I have the 3.1 GHz i7 with Fusion Drive and 16GB RAM. My wife generally uses CS6 apps like Photoshop and Premiere Pro along with Chrome, Safari, etc. In the first few weeks, I have been checking activity monitor off and on. Based on this, I would rank the 21.5 "options" in order of most important to least important:
1. Fusion drive provides definite improvements in performance, opening files, etc. Having a slow hard drive would be noticeable for sure.
2. Looking at the system monitor, I've been over 8GB of RAM a few times. But, most times, there is less than 8GB used, even with 6-10 apps running at once. If I only had 8GB, the iMac would swap to the fusion drive with minimal loss of performance. So, that's why I feel that the Fusion drive is more important than the extra RAM.

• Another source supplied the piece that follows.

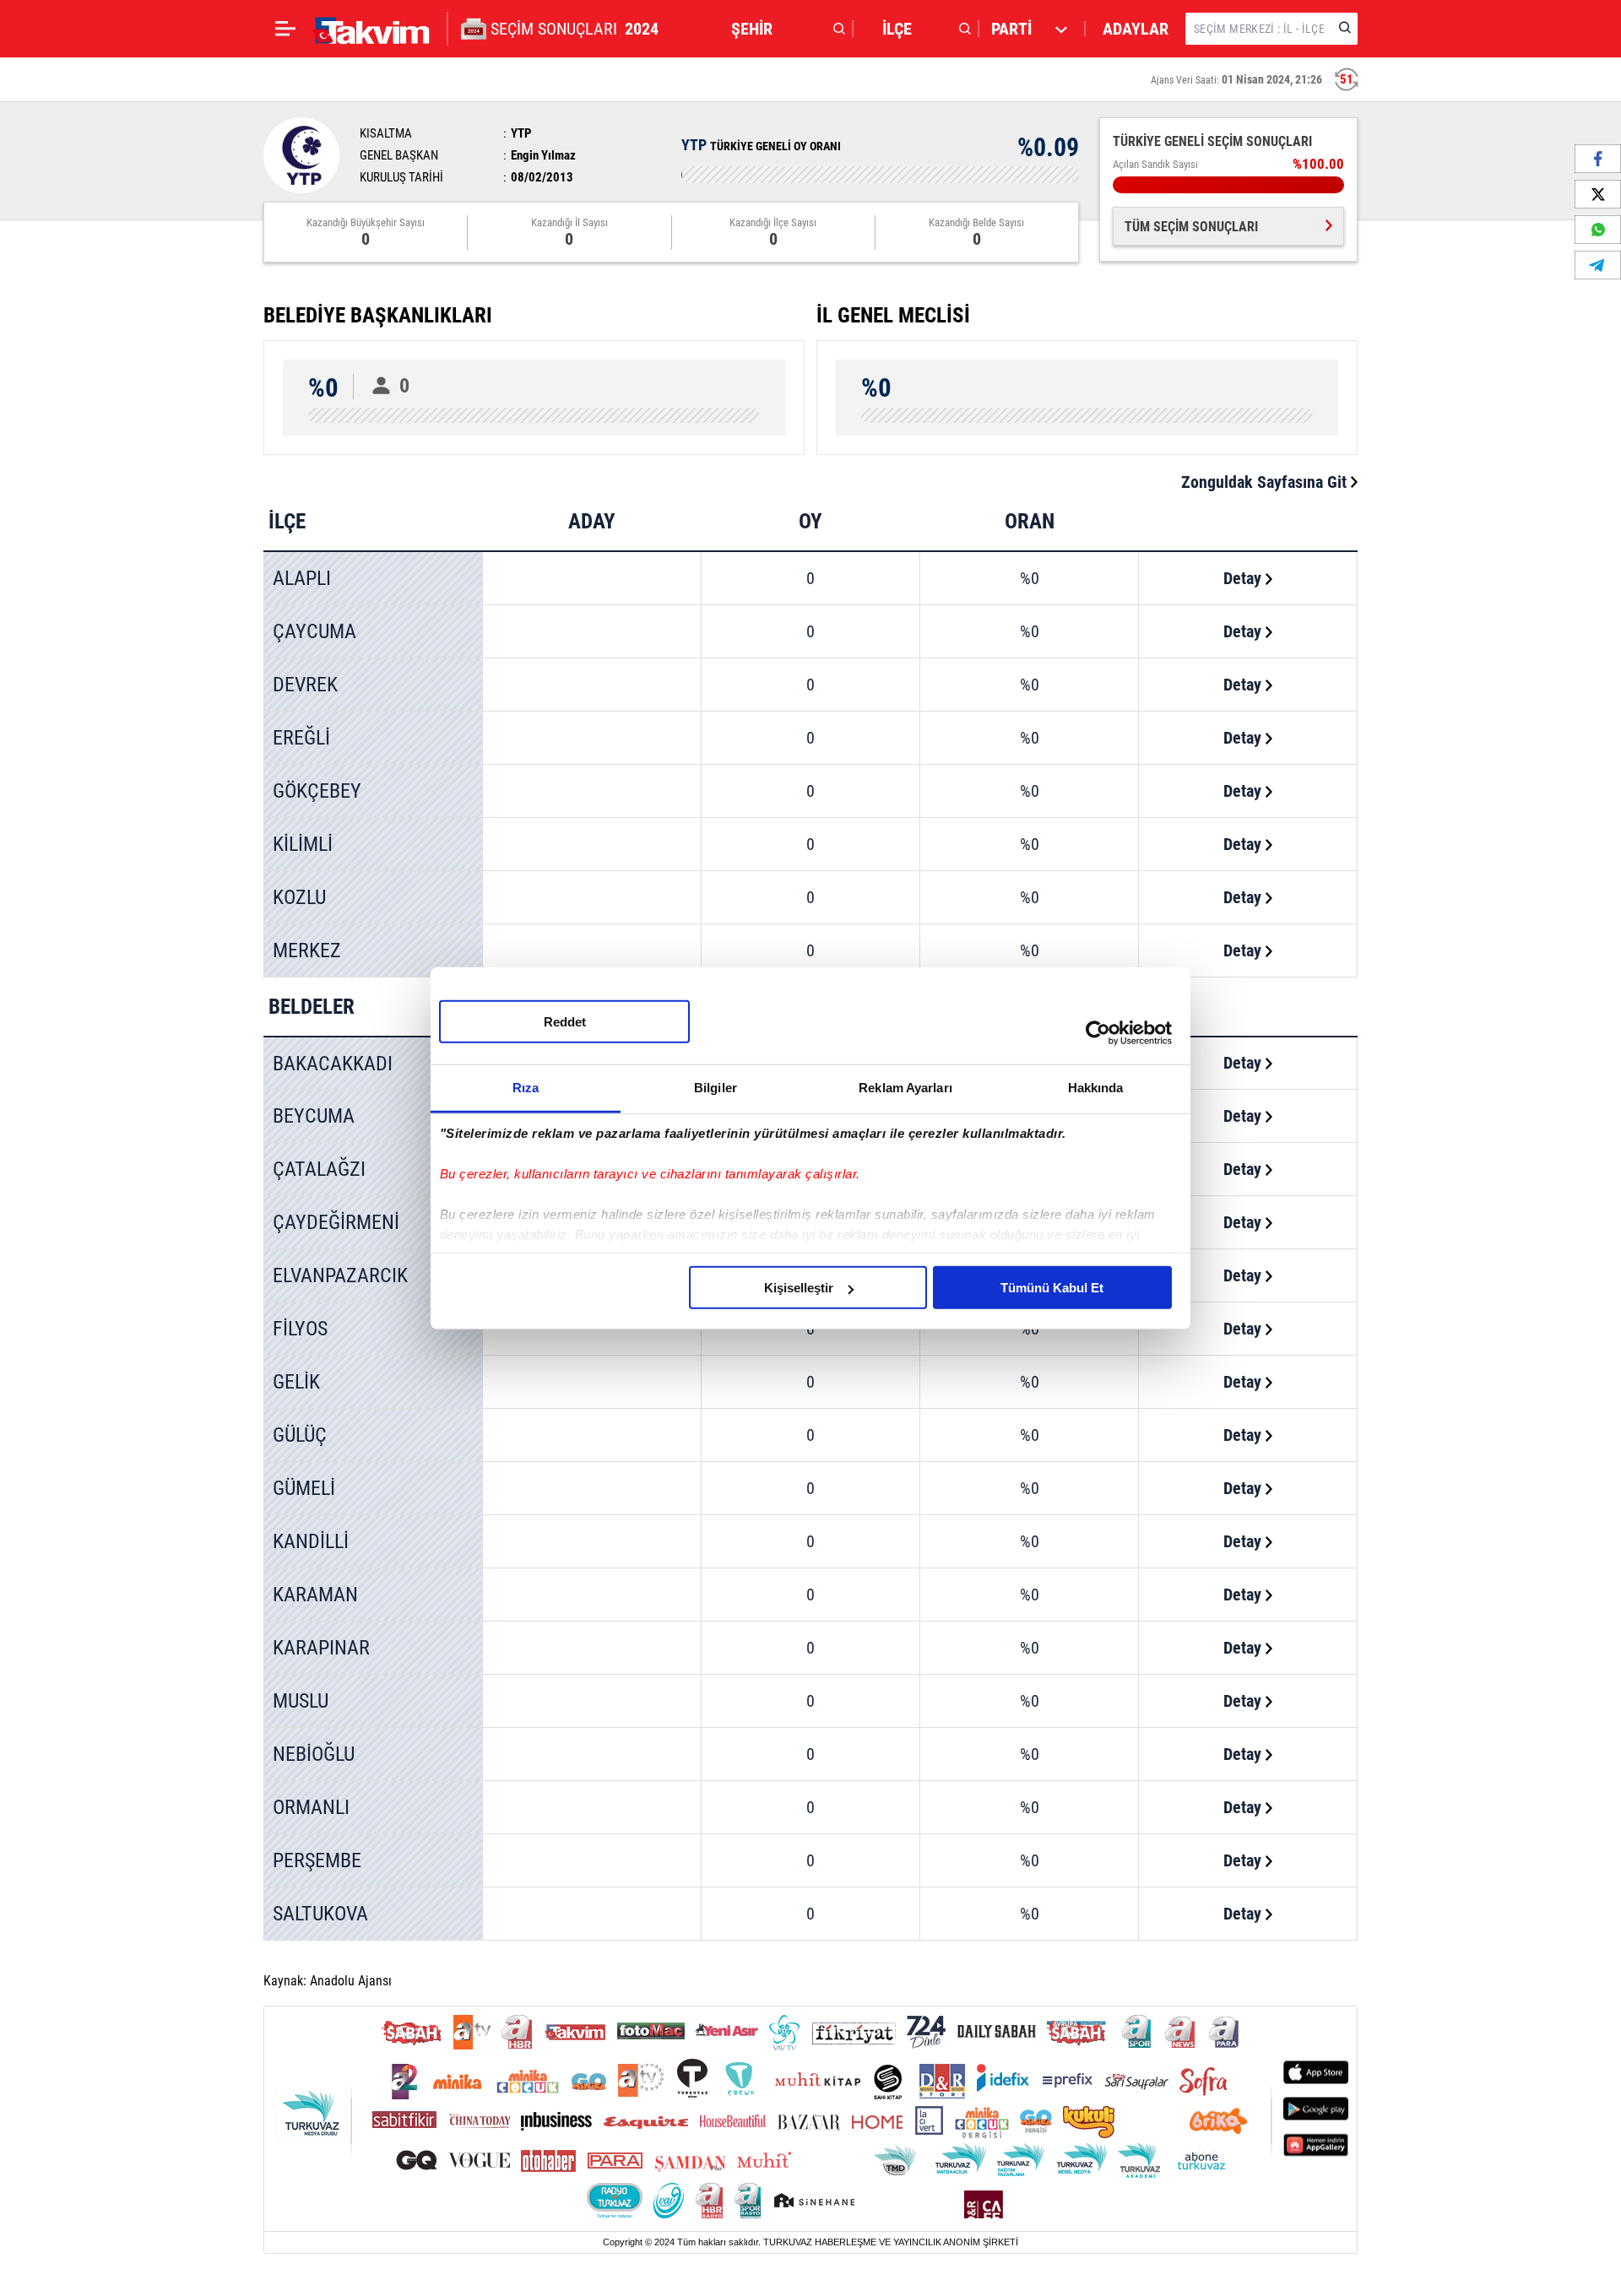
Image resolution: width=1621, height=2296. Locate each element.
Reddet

3. I rarely see on Activity Monitor that the processor uses much more than 25% of its capacity, no matter what I do. So, I'm interpreting that I have much more capacity than I need today. Doing SD video on Premiere Pro is super fast. And, I tried to make the processor "work" by doing different Photoshop effects. Every digital effect that I tried was pretty much instantaneous.
So, thus far, I'm not seeing situations where the processor appears to limit performance. I expect, for what we do, we have more machine than needed. (Of course, if I had a slower machine, it's possible that I'd have a different opinion.) Down the road, I plan to do HD video editing, which I know will be much more challenging.
So, if you want to have no worries that you bought too slow of a machine, spend the money for the upgrade. But, if you're doing stuff like I described above, the i5 processor may be just fine.